All that is needed is every record, duplicated exactly.

[Stored items]
::::::::::

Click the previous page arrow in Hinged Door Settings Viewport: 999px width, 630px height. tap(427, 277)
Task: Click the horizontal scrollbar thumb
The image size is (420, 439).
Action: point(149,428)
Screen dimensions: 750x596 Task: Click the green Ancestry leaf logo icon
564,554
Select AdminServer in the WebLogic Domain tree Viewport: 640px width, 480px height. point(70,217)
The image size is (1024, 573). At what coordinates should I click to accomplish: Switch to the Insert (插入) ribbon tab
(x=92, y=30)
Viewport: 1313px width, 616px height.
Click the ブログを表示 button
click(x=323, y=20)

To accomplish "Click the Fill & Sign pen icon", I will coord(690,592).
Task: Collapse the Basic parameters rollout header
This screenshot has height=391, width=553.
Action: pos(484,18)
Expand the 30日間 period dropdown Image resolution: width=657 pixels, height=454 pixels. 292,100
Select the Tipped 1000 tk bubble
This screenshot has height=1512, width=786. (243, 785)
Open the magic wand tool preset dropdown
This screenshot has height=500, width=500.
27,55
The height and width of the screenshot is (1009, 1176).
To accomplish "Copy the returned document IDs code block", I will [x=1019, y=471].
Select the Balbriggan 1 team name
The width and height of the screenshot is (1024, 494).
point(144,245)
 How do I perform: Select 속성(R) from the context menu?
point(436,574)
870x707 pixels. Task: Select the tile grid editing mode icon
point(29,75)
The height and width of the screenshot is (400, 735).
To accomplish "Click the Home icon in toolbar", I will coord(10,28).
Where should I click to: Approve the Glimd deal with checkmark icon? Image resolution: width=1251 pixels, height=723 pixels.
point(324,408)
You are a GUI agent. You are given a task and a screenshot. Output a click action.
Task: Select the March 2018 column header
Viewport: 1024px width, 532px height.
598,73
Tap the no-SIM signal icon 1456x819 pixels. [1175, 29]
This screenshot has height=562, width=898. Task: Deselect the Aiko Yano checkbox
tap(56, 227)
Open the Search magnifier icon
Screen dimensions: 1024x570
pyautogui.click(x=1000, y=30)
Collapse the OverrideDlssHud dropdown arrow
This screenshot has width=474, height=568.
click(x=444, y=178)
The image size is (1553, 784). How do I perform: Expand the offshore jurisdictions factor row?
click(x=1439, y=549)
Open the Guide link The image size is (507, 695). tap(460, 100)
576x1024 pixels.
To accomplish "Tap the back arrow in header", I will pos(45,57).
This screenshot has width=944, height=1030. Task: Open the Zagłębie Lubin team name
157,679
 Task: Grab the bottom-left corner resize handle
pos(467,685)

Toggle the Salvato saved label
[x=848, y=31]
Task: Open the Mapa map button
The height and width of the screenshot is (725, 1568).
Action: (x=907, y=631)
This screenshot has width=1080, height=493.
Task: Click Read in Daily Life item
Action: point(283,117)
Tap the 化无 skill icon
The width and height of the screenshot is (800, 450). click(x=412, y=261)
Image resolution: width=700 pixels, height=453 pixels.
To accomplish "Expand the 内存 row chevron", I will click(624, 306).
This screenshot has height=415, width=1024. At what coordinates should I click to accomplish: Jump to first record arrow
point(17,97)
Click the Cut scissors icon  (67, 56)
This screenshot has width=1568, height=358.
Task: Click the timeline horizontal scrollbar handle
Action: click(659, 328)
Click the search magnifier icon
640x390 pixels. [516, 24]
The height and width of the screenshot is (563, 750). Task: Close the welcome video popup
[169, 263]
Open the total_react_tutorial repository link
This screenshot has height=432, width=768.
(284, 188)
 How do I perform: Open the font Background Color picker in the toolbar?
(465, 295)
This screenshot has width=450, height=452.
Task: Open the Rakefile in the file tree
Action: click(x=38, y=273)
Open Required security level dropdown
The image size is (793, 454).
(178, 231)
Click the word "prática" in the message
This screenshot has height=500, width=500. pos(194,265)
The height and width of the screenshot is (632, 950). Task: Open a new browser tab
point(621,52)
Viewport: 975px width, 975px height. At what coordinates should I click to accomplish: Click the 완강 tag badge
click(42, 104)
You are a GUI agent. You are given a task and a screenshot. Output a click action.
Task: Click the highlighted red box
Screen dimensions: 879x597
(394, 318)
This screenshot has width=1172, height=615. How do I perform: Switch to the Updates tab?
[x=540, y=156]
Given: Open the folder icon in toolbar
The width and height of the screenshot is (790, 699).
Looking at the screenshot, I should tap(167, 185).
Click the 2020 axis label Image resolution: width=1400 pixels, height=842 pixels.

::::::::::

* _Your solution_:
Click the previous page arrow in Hinged Door Settings Viewport: 999px width, 630px height. tap(427, 277)
Task: Click the horizontal scrollbar thumb
The image size is (420, 439).
Action: point(149,428)
Screen dimensions: 750x596 Task: Click the green Ancestry leaf logo icon
564,554
Select AdminServer in the WebLogic Domain tree Viewport: 640px width, 480px height. point(70,217)
The image size is (1024, 573). At what coordinates should I click to accomplish: Switch to the Insert (插入) ribbon tab
(x=92, y=30)
Viewport: 1313px width, 616px height.
Click the ブログを表示 button
click(x=323, y=20)

To accomplish "Click the Fill & Sign pen icon", I will coord(690,592).
Task: Collapse the Basic parameters rollout header
This screenshot has height=391, width=553.
Action: pos(484,18)
Expand the 30日間 period dropdown Image resolution: width=657 pixels, height=454 pixels. 292,100
Select the Tipped 1000 tk bubble
This screenshot has height=1512, width=786. (243, 785)
Open the magic wand tool preset dropdown
This screenshot has height=500, width=500.
27,55
The height and width of the screenshot is (1009, 1176).
To accomplish "Copy the returned document IDs code block", I will [x=1019, y=471].
Select the Balbriggan 1 team name
The width and height of the screenshot is (1024, 494).
point(144,245)
 How do I perform: Select 속성(R) from the context menu?
point(436,574)
870x707 pixels. Task: Select the tile grid editing mode icon
point(29,75)
The height and width of the screenshot is (400, 735).
To accomplish "Click the Home icon in toolbar", I will coord(10,28).
Where should I click to: Approve the Glimd deal with checkmark icon? Image resolution: width=1251 pixels, height=723 pixels.
point(324,408)
You are a GUI agent. You are given a task and a screenshot. Output a click action.
Task: Select the March 2018 column header
Viewport: 1024px width, 532px height.
598,73
Tap the no-SIM signal icon 1456x819 pixels. [1175, 29]
This screenshot has height=562, width=898. Task: Deselect the Aiko Yano checkbox
tap(56, 227)
Open the Search magnifier icon
Screen dimensions: 1024x570
pyautogui.click(x=1000, y=30)
Collapse the OverrideDlssHud dropdown arrow
This screenshot has width=474, height=568.
click(x=444, y=178)
The image size is (1553, 784). How do I perform: Expand the offshore jurisdictions factor row?
click(x=1439, y=549)
Open the Guide link The image size is (507, 695). tap(460, 100)
576x1024 pixels.
To accomplish "Tap the back arrow in header", I will pos(45,57).
This screenshot has width=944, height=1030. Task: Open the Zagłębie Lubin team name
157,679
 Task: Grab the bottom-left corner resize handle
pos(467,685)

Toggle the Salvato saved label
[x=848, y=31]
Task: Open the Mapa map button
The height and width of the screenshot is (725, 1568).
Action: (x=907, y=631)
This screenshot has width=1080, height=493.
Task: Click Read in Daily Life item
Action: point(283,117)
Tap the 化无 skill icon
The width and height of the screenshot is (800, 450). click(x=412, y=261)
Image resolution: width=700 pixels, height=453 pixels.
To accomplish "Expand the 内存 row chevron", I will click(624, 306).
This screenshot has height=415, width=1024. At what coordinates should I click to accomplish: Jump to first record arrow
point(17,97)
Click the Cut scissors icon  (67, 56)
This screenshot has width=1568, height=358.
Task: Click the timeline horizontal scrollbar handle
Action: click(659, 328)
Click the search magnifier icon
640x390 pixels. [516, 24]
The height and width of the screenshot is (563, 750). Task: Close the welcome video popup
[169, 263]
Open the total_react_tutorial repository link
This screenshot has height=432, width=768.
(284, 188)
 How do I perform: Open the font Background Color picker in the toolbar?
(465, 295)
This screenshot has width=450, height=452.
Task: Open the Rakefile in the file tree
Action: click(x=38, y=273)
Open Required security level dropdown
The image size is (793, 454).
(178, 231)
Click the word "prática" in the message
This screenshot has height=500, width=500. pos(194,265)
The height and width of the screenshot is (632, 950). Task: Open a new browser tab
point(621,52)
Viewport: 975px width, 975px height. At what coordinates should I click to accomplish: Click the 완강 tag badge
click(42, 104)
You are a GUI agent. You are given a task and a screenshot. Output a click action.
Task: Click the highlighted red box
Screen dimensions: 879x597
(394, 318)
This screenshot has width=1172, height=615. How do I perform: Switch to the Updates tab?
[x=540, y=156]
Given: Open the folder icon in toolbar
The width and height of the screenshot is (790, 699).
Looking at the screenshot, I should tap(167, 185).
Click the 2020 axis label Image resolution: width=1400 pixels, height=842 pixels.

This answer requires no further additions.